Article Text
Abstract
Background Fundus albipunctatus is a retinal dystrophy caused by a mutation in the gene encoding 11-cis-retinol dehydrogenase which delays the recovery of rod photoreceptor cells from light stimulation leading to night blindness. A recent study of a mouse model of fundus albipunctatus treated with 9-cis-retinal showed an improvement in visual function and structure.
Methods Seven patients with fundus albipunctatus were given a daily food supplement of four capsules containing high-dose 9-cis-β-carotene for 90 days. The subjects were tested before and after treatment by visual field and electroretinogram in both eyes. This non-randomised prospective phase I study was registered at http://www.clinicaltrials.gov (NCT00478530).

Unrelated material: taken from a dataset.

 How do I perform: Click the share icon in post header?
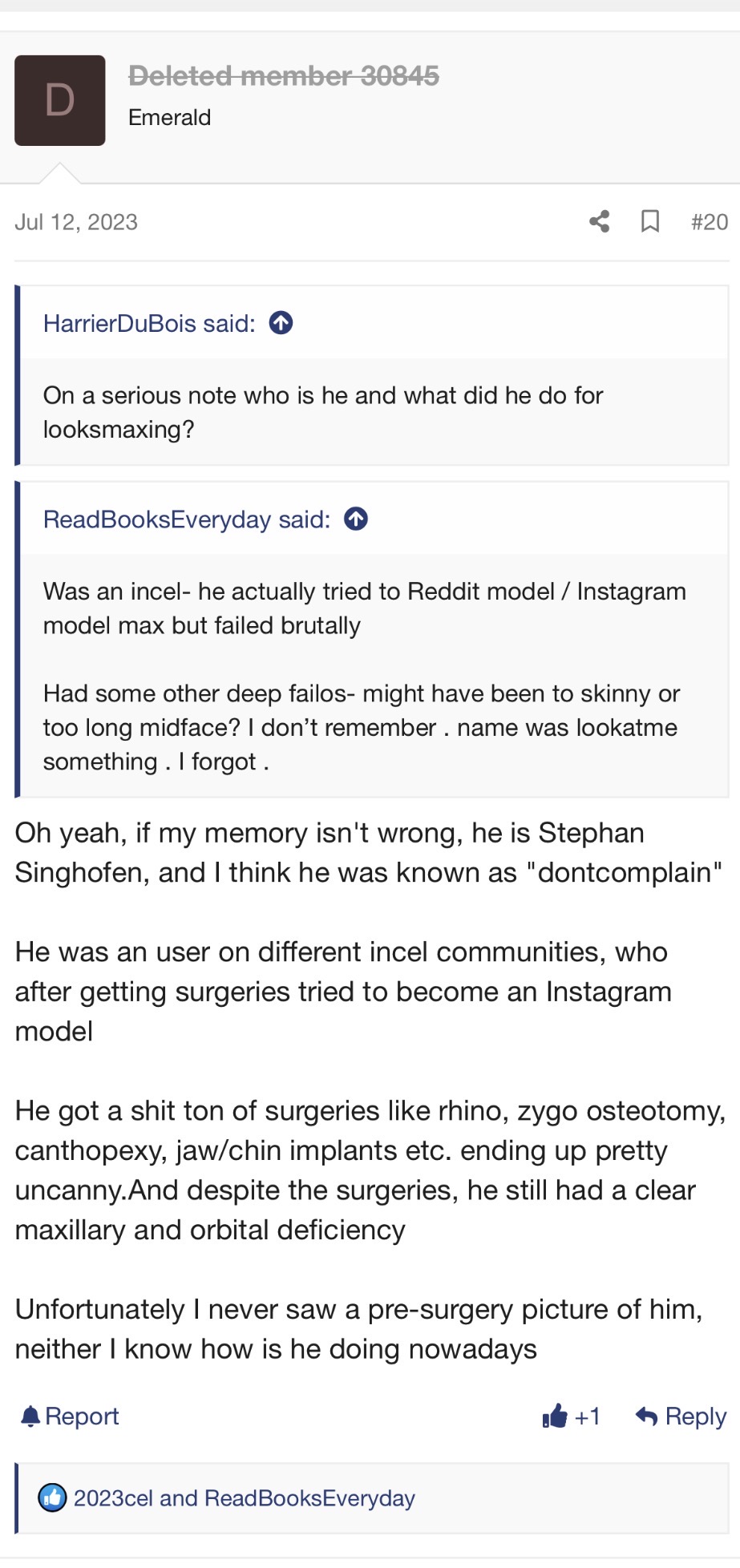[x=599, y=221]
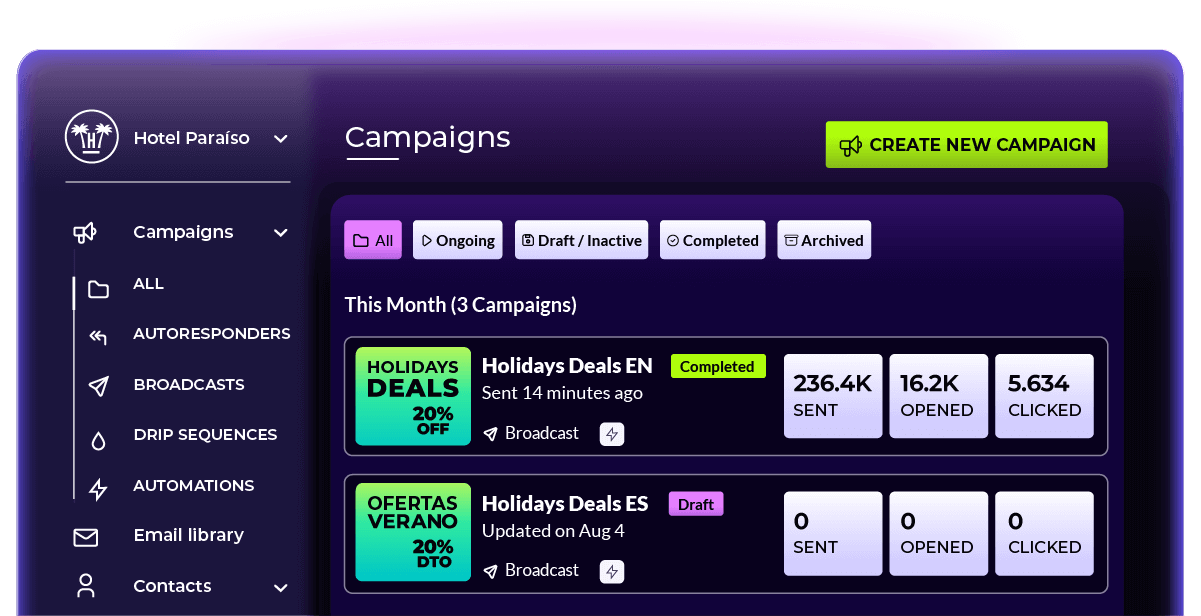Select the Ongoing filter tab
The image size is (1201, 616).
tap(457, 240)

Results All patients showed significant improvements in peripheral visual field (mean deviation improved from −4.77±2.0 to −3.28±2.28, p=0.009, t test) and a highly significant improvement in rod recovery rates measured electroretinographically (maximal scotopic b-wave amplitude responses, improved from 197±49 μV to 292±48 μV, p<0.001, t test). No complications or side effects were observed.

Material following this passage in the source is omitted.